Michael Marsal – Driver
“I love this race because it’s anybody’s to win yet is one of the toughest in the world. The top teams have an advantage but you still need preparation, skill and lots of luck. You also need to call the right strategy, a good pit crew and mechanics to get the car home,” explained Michael.
“Will (Turner) and BMW produce an amazing racecar, and moving up into the GT class has been a huge step from the TMS GS touring car. But we have one of the best prepared teams in the business and Will is always on our ass about pitstops, tire changes, hitting our marks, and doesn’t tolerate risky overtaking.
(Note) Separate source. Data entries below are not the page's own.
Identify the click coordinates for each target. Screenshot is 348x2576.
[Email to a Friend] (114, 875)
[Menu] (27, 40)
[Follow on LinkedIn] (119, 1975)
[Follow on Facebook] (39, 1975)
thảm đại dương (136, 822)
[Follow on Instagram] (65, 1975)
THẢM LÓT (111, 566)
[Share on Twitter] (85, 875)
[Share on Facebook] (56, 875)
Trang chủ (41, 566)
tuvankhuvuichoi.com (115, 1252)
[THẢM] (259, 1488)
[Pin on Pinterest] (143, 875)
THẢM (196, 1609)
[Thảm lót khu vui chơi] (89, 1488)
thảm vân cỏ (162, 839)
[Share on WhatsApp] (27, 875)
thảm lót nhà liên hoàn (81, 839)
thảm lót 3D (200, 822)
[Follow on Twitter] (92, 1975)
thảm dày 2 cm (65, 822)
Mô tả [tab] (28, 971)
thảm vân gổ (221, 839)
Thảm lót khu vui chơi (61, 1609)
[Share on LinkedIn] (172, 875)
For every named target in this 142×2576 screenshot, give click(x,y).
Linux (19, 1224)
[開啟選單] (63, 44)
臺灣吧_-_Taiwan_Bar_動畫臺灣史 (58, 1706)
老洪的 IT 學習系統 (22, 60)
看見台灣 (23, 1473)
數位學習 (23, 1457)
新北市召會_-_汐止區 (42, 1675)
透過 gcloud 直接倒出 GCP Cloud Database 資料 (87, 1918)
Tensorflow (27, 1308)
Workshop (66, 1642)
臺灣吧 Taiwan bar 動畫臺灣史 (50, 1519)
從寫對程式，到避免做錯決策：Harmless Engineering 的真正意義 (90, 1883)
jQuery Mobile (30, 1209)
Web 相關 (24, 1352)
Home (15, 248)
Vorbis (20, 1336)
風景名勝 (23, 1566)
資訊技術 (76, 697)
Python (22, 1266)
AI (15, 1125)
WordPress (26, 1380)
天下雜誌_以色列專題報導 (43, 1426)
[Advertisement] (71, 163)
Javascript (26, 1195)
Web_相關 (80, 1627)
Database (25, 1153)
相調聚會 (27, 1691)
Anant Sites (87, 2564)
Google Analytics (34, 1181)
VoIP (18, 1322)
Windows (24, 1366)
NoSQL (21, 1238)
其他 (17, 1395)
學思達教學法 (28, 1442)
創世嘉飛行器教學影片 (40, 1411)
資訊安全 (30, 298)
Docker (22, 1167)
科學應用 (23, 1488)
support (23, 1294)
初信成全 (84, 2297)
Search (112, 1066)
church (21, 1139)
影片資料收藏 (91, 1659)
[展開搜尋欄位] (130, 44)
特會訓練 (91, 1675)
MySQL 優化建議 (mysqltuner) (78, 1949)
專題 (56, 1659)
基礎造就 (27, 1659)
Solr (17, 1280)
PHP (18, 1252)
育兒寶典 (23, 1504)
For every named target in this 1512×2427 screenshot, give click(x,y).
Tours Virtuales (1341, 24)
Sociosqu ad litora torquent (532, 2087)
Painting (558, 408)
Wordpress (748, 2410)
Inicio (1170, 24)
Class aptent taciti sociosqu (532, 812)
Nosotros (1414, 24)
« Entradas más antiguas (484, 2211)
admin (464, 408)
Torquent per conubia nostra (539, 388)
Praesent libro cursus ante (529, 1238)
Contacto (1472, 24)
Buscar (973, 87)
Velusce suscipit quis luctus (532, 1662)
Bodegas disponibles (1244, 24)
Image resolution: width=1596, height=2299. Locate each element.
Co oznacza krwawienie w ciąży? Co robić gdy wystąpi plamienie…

“My first stint came around 7pm – it was dark but went really well. I had fresh tires and brought the car back two places higher than where we started.
“I did exactly what I was supposed to do – keep the car in one piece and maintain position. The first 20 hours aren’t about racing but about pace, so every stint must be the same. Unfortunately, we just didn’t have the car to win this year.
“I love everything about this race, from the racing to the fans, the infield fireworks and the atmosphere before the start. I especially like to drive as the sun comes up; it gives you hope of finishing. But the toughest part of the race was driving 12-4am because you’re so tired and mistakes happen so quickly. I’m just happy we all did our best and look forward to trying again next year.”